NC Medicaid is modifying NCTracks to be able to implement the per diem methodology to accompany Medicaid clinical coverage policy (CCP) 3L-1 (see the Policy Guidance for Personal Care Services Beneficiaries in Congregate and In-Home Settings bulletin for more information on this topic. The new policy and reimbursement methodology will become effective [April] 1, 2025, and will be characterized by the following elements:

  • Only procedure code 99509 and modifiers SC, HC, or TT will be impacted.

  • Reimbursement will no longer be based on the actual time spent delivering the service on a specific day.
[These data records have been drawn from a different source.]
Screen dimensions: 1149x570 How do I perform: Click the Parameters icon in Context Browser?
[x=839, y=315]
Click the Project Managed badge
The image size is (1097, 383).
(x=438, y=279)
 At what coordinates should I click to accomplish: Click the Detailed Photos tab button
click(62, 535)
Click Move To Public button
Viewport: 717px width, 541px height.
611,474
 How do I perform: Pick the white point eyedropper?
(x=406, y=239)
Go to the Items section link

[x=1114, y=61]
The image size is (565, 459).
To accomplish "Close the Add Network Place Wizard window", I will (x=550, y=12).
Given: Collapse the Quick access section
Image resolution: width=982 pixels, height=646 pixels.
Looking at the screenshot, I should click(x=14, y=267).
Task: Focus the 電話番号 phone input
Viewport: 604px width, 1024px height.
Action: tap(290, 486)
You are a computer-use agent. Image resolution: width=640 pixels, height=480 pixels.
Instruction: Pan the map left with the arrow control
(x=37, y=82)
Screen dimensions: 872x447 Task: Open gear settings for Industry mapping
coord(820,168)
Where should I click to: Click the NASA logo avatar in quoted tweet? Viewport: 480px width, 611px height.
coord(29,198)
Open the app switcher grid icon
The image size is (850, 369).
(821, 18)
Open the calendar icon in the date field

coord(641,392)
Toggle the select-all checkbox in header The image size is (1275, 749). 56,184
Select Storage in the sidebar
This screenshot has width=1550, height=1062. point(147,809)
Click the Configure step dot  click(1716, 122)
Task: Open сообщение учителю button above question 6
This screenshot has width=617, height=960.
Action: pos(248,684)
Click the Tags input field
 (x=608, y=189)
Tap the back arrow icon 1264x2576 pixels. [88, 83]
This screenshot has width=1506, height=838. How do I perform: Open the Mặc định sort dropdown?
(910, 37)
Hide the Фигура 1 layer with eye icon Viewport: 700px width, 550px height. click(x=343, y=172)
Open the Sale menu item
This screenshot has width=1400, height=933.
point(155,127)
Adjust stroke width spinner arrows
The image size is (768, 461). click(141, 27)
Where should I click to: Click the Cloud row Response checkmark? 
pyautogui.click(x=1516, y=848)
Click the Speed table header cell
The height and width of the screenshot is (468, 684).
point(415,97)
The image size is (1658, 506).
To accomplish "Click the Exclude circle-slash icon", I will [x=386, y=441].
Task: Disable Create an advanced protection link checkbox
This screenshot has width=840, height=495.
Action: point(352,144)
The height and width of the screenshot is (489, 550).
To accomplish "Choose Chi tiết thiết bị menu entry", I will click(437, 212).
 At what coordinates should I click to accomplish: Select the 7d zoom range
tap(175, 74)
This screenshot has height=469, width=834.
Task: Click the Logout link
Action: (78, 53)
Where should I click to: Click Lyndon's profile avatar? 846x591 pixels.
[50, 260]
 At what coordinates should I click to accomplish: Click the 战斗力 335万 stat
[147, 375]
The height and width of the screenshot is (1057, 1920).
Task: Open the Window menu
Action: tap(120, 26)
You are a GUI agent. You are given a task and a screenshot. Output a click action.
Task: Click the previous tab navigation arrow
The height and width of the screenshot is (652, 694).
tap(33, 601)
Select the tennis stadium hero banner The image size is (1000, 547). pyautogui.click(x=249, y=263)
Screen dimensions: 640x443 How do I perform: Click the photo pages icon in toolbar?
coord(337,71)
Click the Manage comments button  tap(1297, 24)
Instead, reimbursement will be based on a calculated per diem (daily) rate.

  • Per diem rates will be based on the number of total units prior-approved by NC Medicaid for PCS services to each specific beneficiary for an authorized period.

  • The PCS authorization period will contain the PA effective and end date.

  • The APPROVED DAILY UNITS will be calculated using the available PA information at the time of adjudication, according to the following formula: PA Approved Daily Units/Approved PA days, with the latter defined as “PA End date – PA Beg Date +1 Day.” For example, if a beneficiary’s PA allows 320 total units for a period that spans 30 days, the approved daily units would be 320/30 = 10.666.

  • Providers will submit one line per date of service.

Providers are not required to take any action at this time. Details regarding this change can be found on the NC Medicaid Health Plan Billing Guidance web page.